▶ _SUPPLIED DATA_
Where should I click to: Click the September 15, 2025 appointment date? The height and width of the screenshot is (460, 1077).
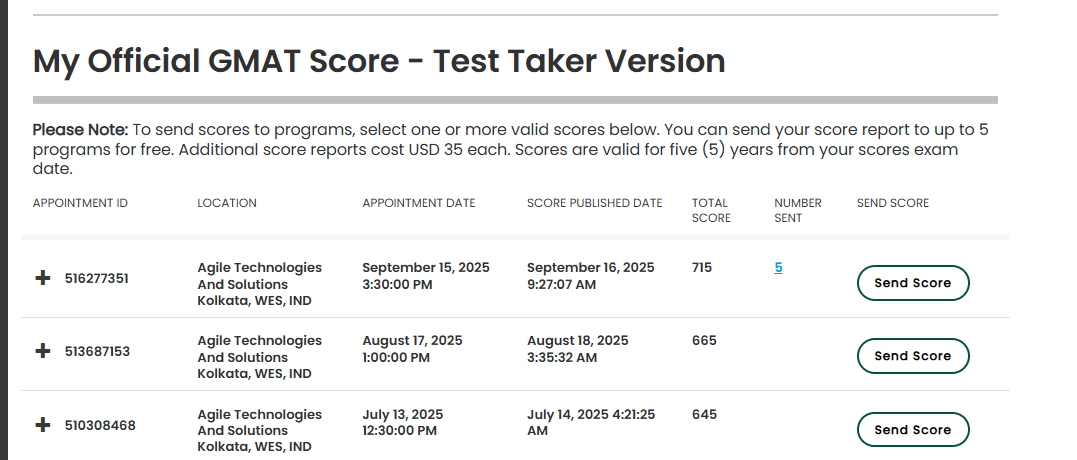point(426,268)
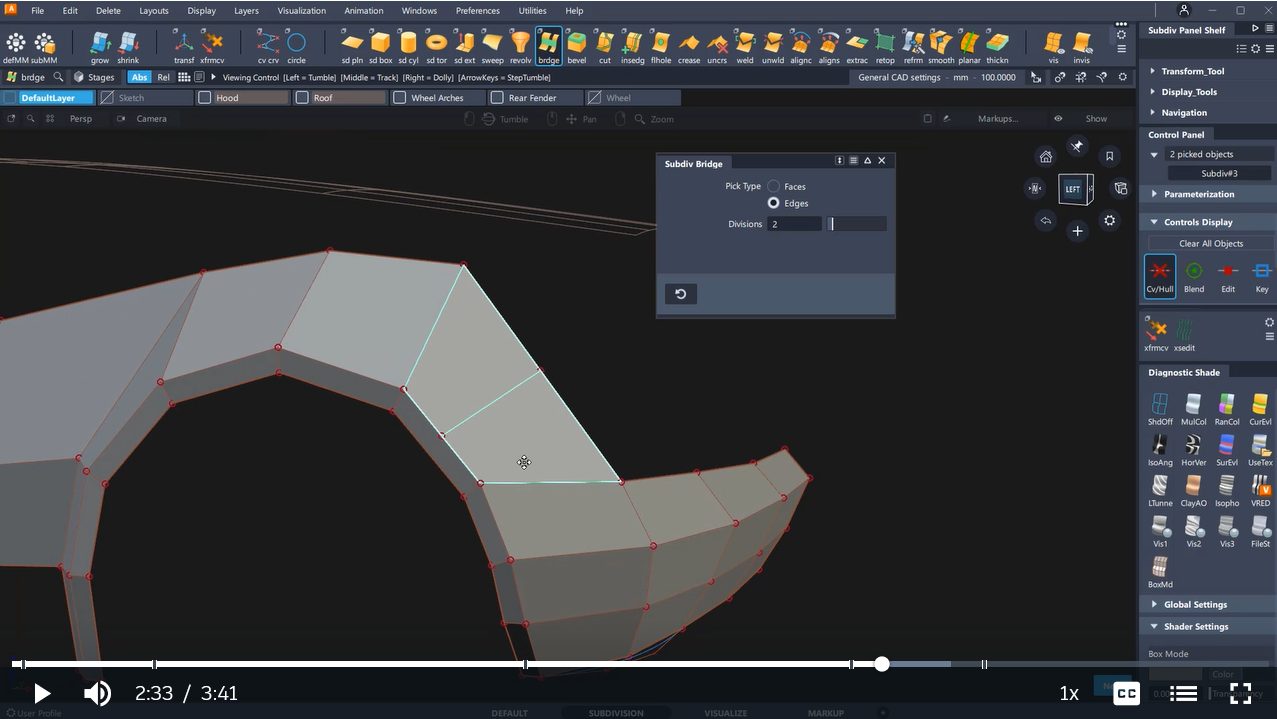Toggle the Cv/Hull controls display

click(x=1159, y=272)
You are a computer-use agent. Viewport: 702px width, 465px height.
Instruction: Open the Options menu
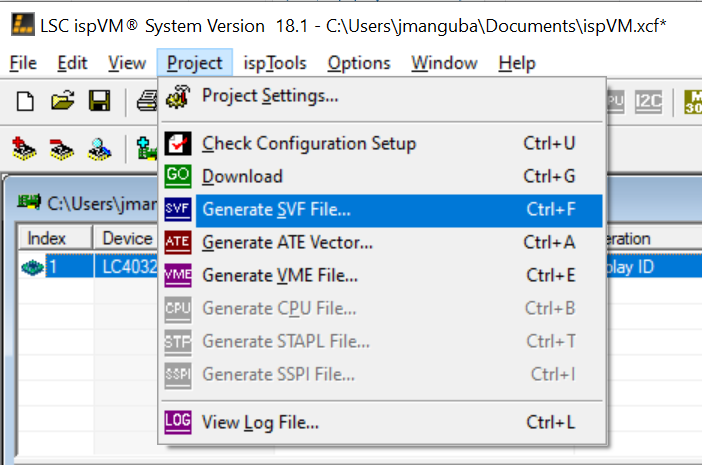(359, 63)
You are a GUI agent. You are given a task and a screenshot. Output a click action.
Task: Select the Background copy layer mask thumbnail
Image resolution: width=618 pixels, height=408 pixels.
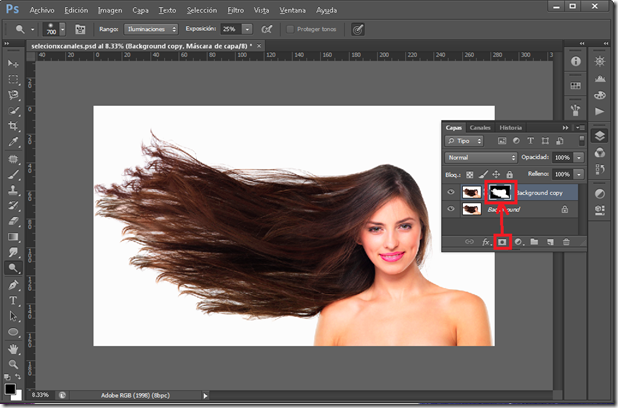click(499, 191)
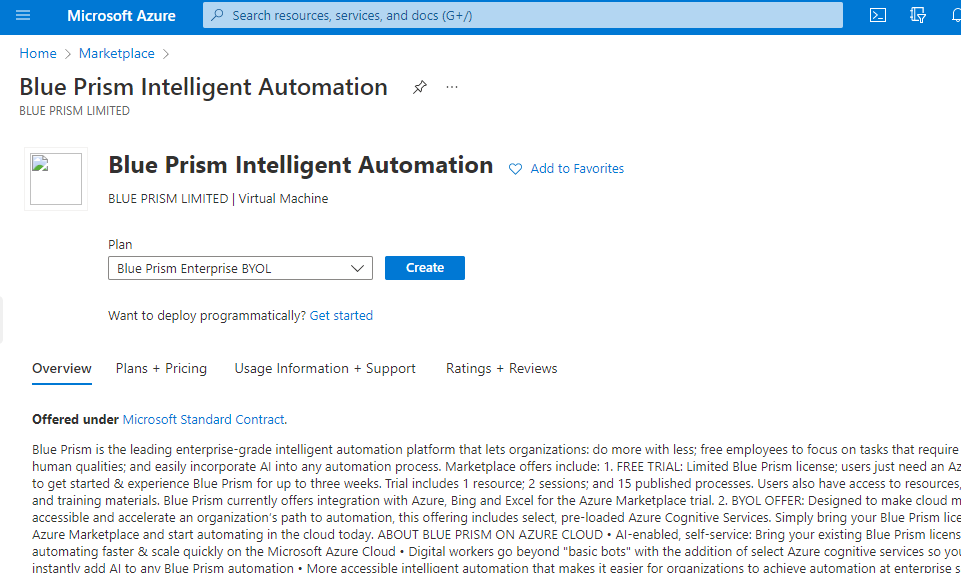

▶ _TASK ITEM_
From the listing, copy each line containing the word "agent".

▶ _WRITTEN ANSWER_
You are a computer-use agent. Viewport: 702px width, 465px height.
You are a GUI agent. You are given a task and a screenshot. Output a click action.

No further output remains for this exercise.